In PBS' "Feels Good Man," Pepe the Frog is the "superhero" who gets vindication

Salon talks to artist Matt Furie and filmmaker Arthur Jones about their film profile of a cartoon co-opted by evil

By Melanie McFarland

Senior Critic

Published October 18, 2020 3:30PM (EDT)

Feels Good Man (PBS/Kurt Keppeler)
Feels Good Man (PBS/Kurt Keppeler)

Gentleness is the first impression leading us into "Feels Good Man," which opens with artist Matt Furie stooping to pick up a tiny amphibian by a local lake, smiling as it hops up his arm. From there it cuts to his studio, where Furie draws the cartoon frog that accidentally made him famous – a friendly looking, bug-eyed character with slightly sleepy eyes named Pepe.

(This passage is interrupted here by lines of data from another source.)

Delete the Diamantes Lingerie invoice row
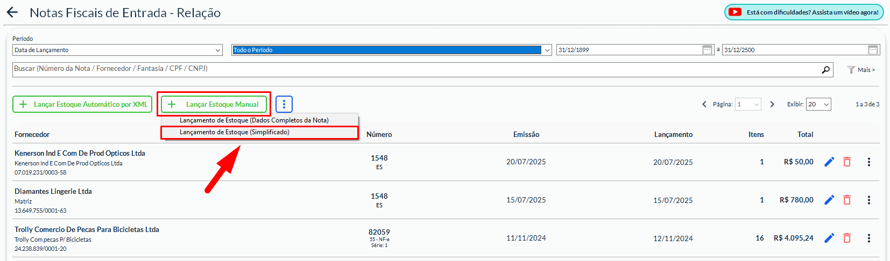The width and height of the screenshot is (890, 261). point(847,200)
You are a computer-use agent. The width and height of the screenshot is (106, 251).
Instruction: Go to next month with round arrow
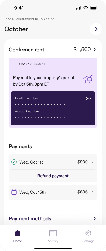(96, 29)
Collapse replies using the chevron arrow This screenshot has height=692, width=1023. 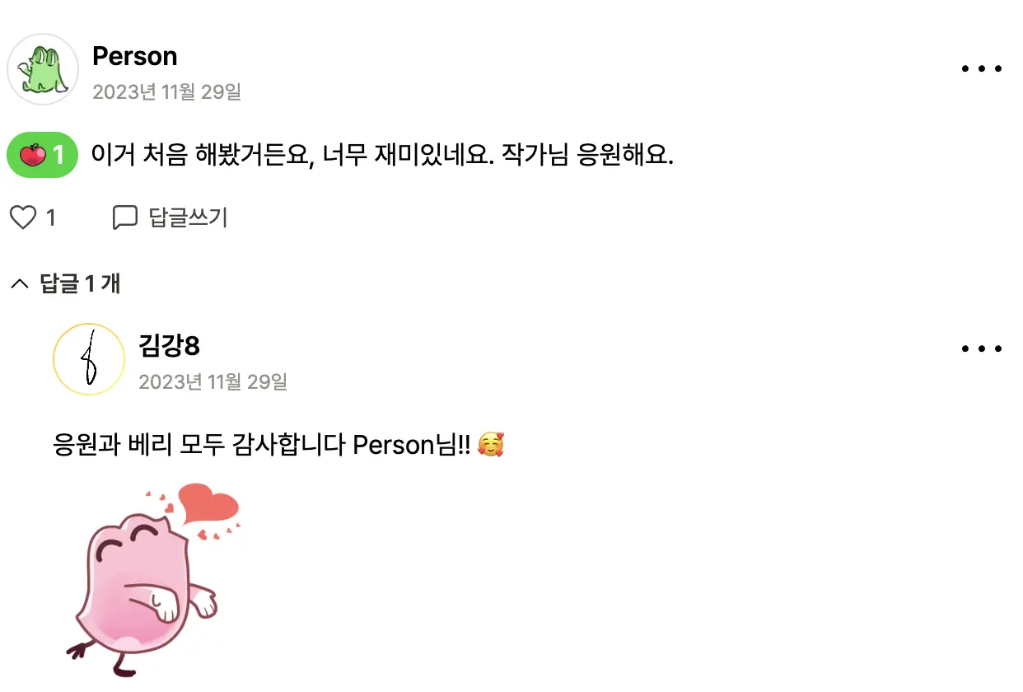click(19, 284)
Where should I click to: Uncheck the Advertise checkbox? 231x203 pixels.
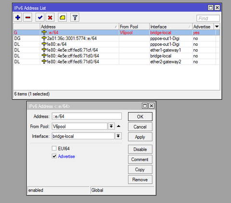[54, 156]
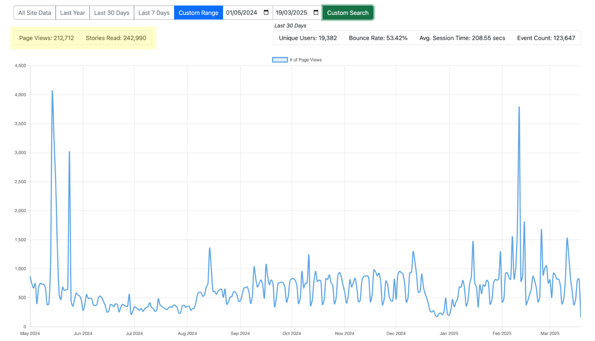The height and width of the screenshot is (341, 595).
Task: Toggle the '# of Page Views' legend swatch
Action: tap(280, 60)
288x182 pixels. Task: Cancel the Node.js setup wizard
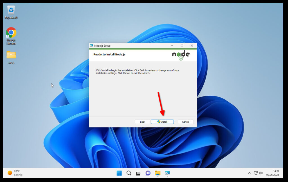click(x=186, y=122)
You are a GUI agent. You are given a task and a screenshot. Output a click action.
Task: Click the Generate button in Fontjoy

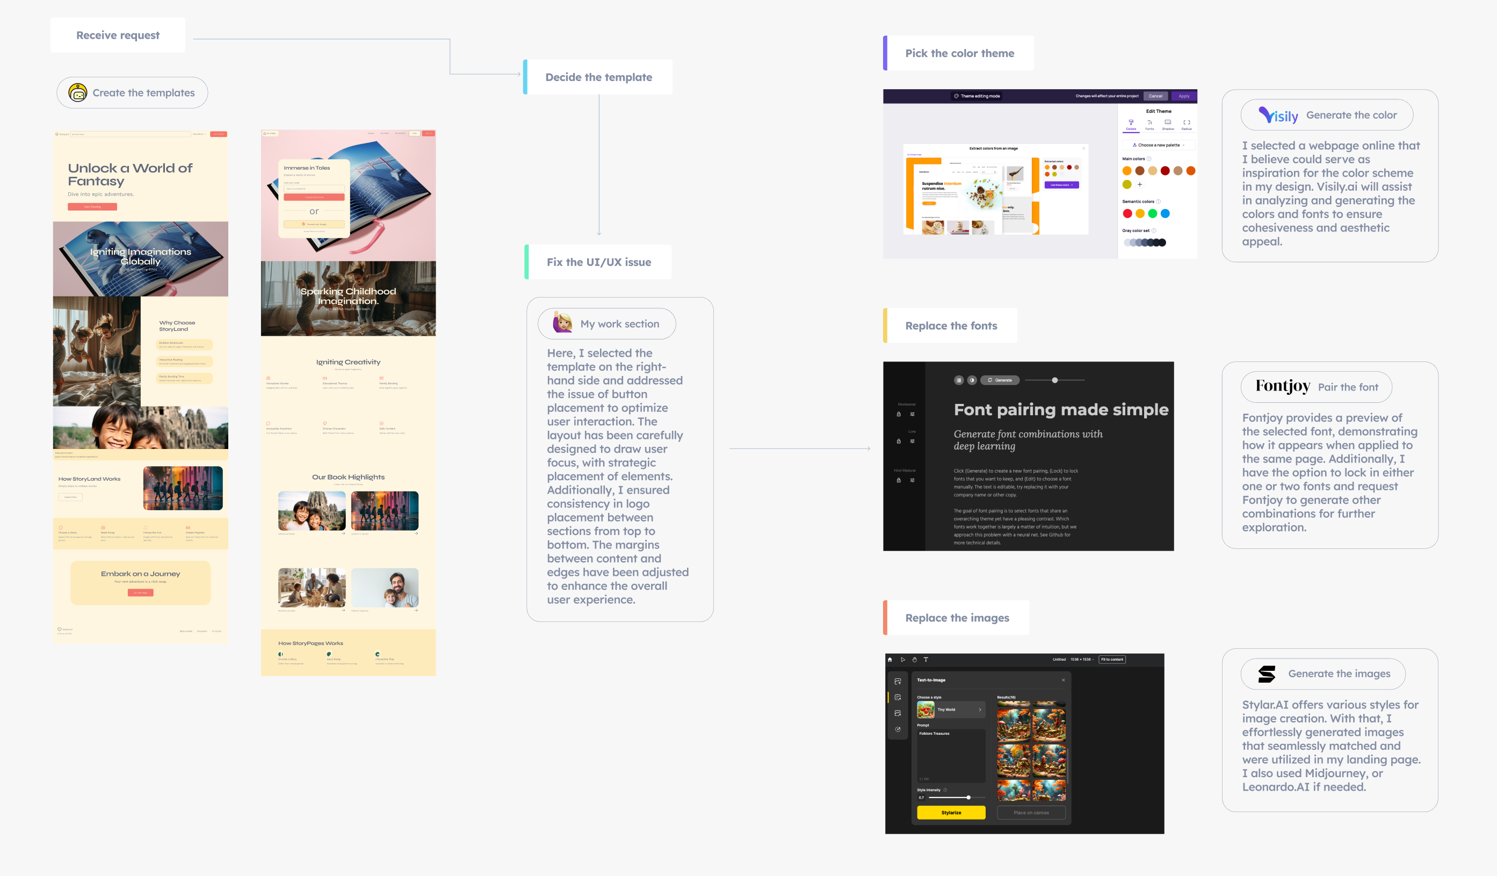click(x=1000, y=381)
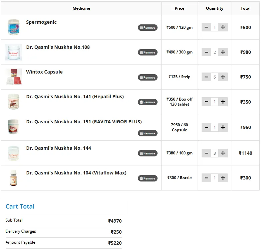Decrease Nuskha No. 144 quantity
The width and height of the screenshot is (261, 250).
[206, 153]
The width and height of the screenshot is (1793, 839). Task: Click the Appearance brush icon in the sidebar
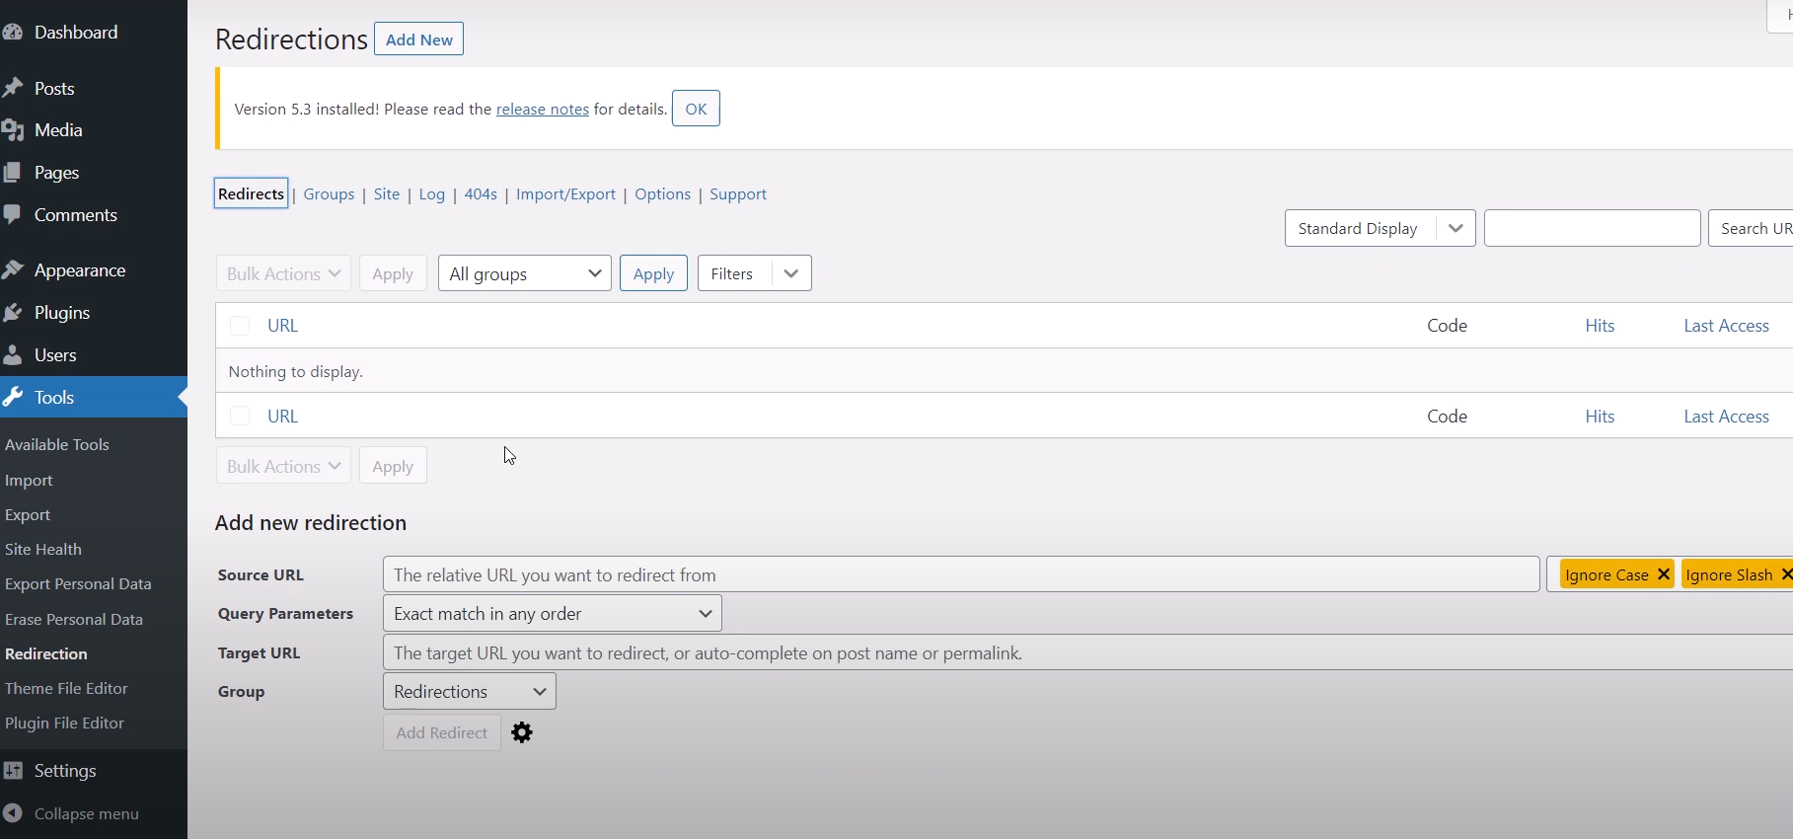tap(13, 270)
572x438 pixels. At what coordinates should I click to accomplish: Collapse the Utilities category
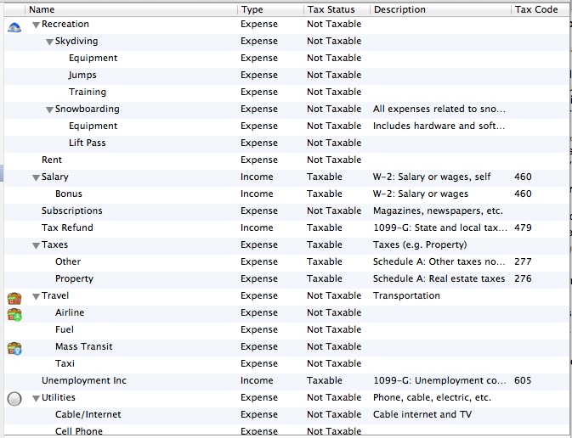pos(36,398)
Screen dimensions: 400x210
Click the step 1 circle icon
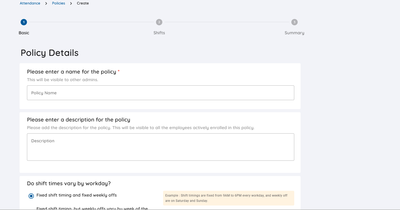click(x=24, y=22)
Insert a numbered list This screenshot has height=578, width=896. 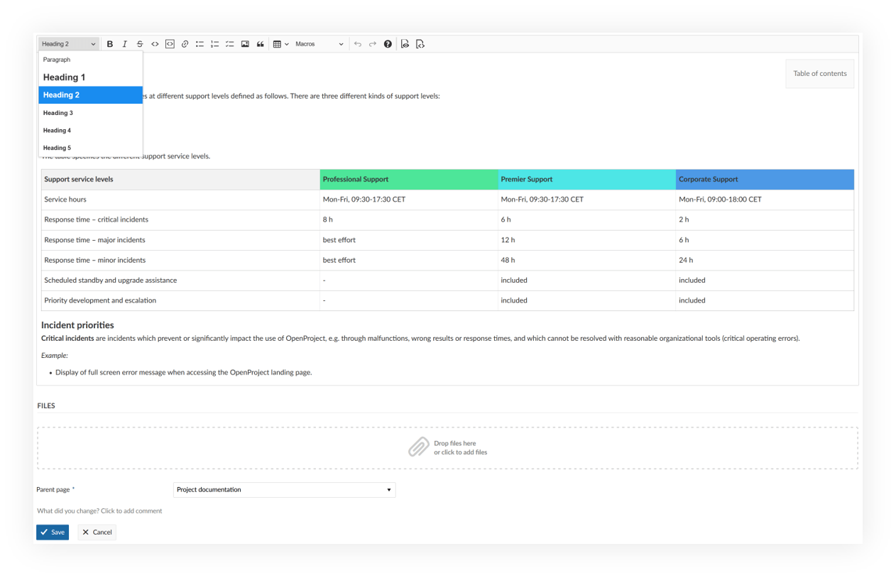[x=214, y=43]
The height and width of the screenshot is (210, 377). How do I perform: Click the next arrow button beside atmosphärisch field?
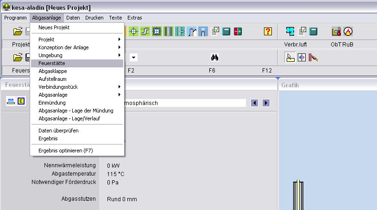(x=266, y=103)
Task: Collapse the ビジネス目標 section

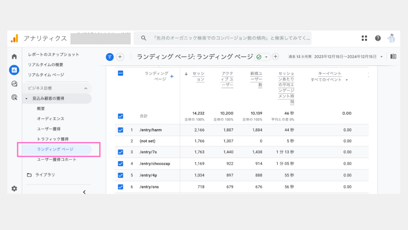Action: click(85, 88)
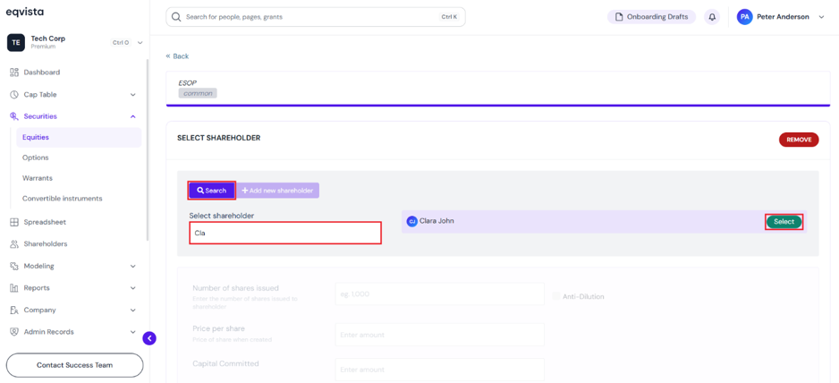Go to Warrants in sidebar

tap(38, 178)
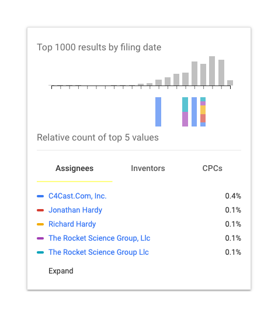
Task: Open The Rocket Science Group, Llc link
Action: pyautogui.click(x=99, y=238)
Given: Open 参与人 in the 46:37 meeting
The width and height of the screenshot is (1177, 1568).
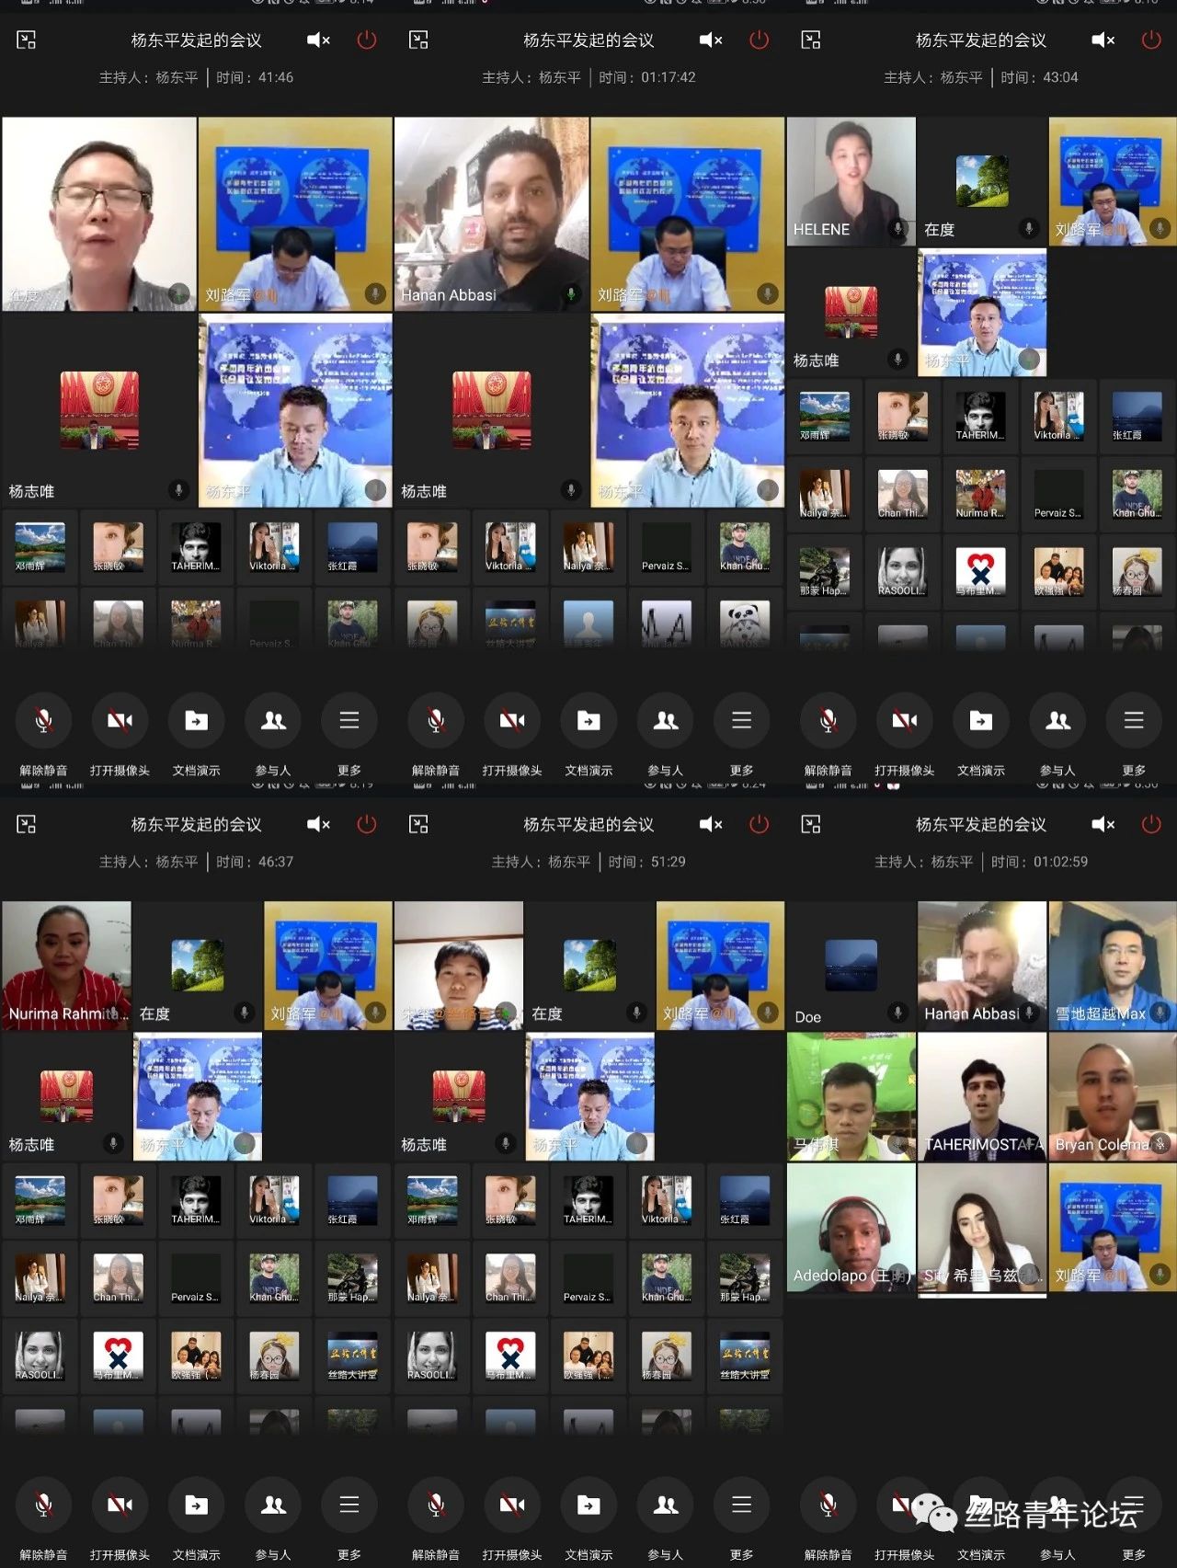Looking at the screenshot, I should click(x=273, y=1505).
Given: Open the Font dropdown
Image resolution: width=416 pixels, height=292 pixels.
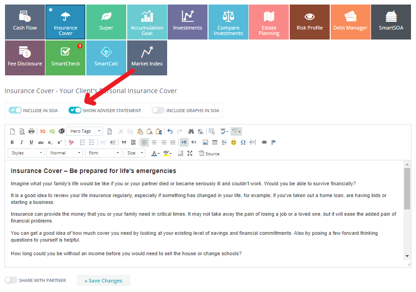Looking at the screenshot, I should (103, 153).
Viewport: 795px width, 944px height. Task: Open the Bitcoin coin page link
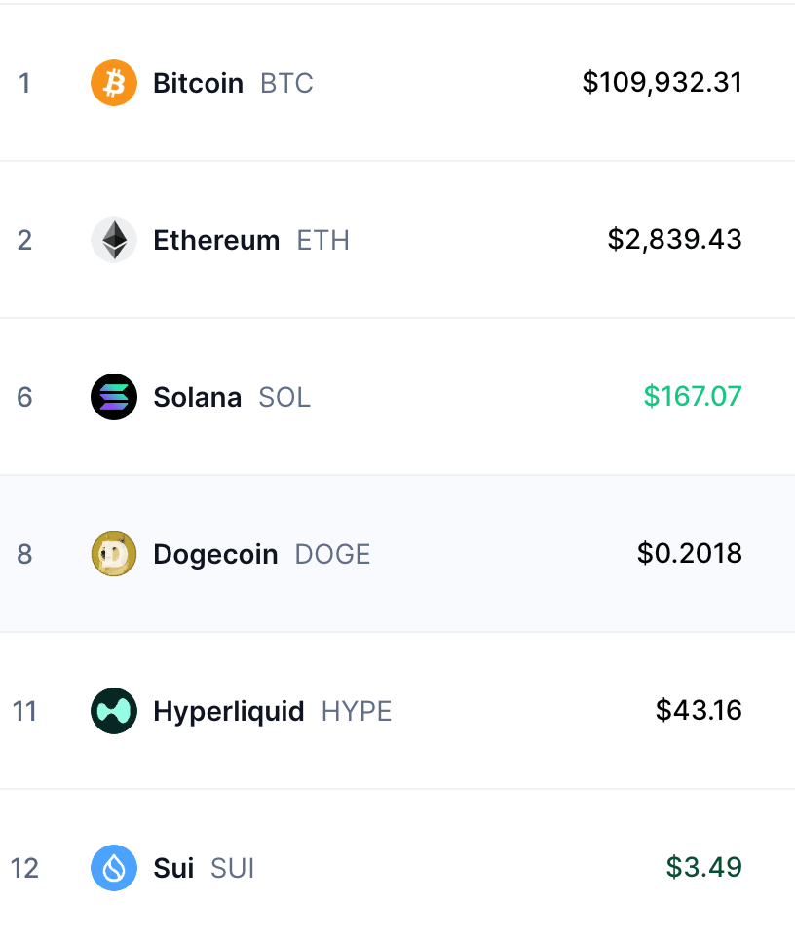pos(199,83)
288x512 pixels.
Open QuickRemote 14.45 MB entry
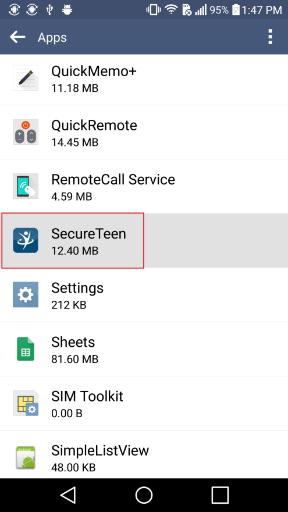[x=144, y=132]
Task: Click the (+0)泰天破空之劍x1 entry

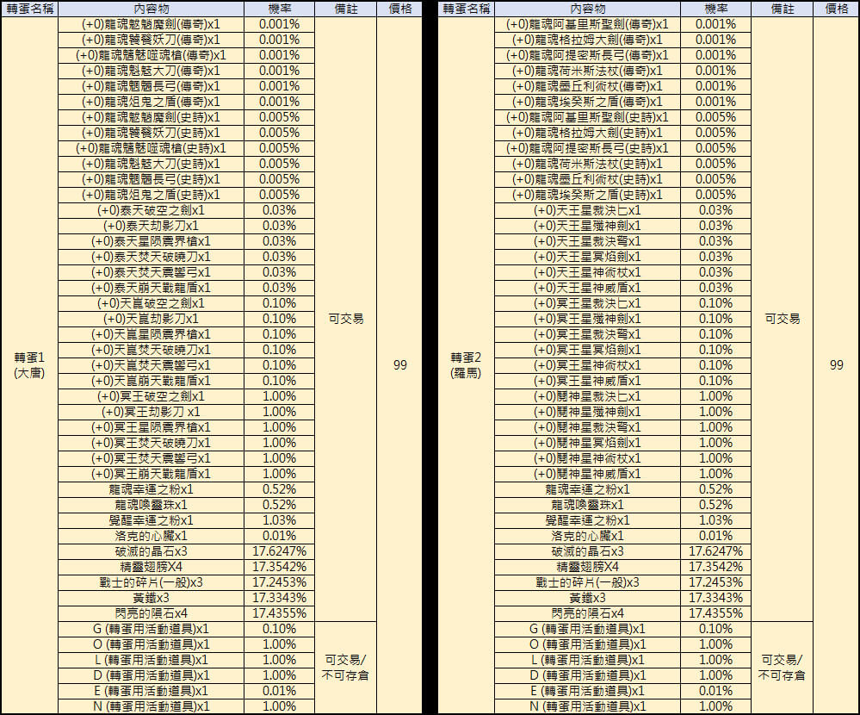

For better or worse – likely the latter – people are likely most familiar with the version of Pepe that is smug, sneering, crudely drawn and racist. That cartoon facsimile that crawled out of the 4chan swamp and was weaponized by incels, white supremacists and inevitably, Donald Trump's 2016 campaign. This is not where Pepe began, as Arthur Jones' documentary shows.

Furie's comic "Boy's Club" establishes Pepe is a good-natured slacker who loves pizza and beer and hanging out with his equally aimless roommates. The artist explains that he named him after a childhood memory of a cousin who peed with his pants down instead of simply unzipping his fly. This isn't the most dignified origin story for a cartoon character, but it is light years away from the figure that stars in memes intended to dehumanize and intimidate.

In talking to Furie during a recent phone conversation it is obvious he never wanted to be in this situation – as in, talking to a reporter about his art from a place of having to defend and vindicate it. That opening scene of "Feels Good Man" speaks volumes about who he is – kind, sociable, but also an introvert.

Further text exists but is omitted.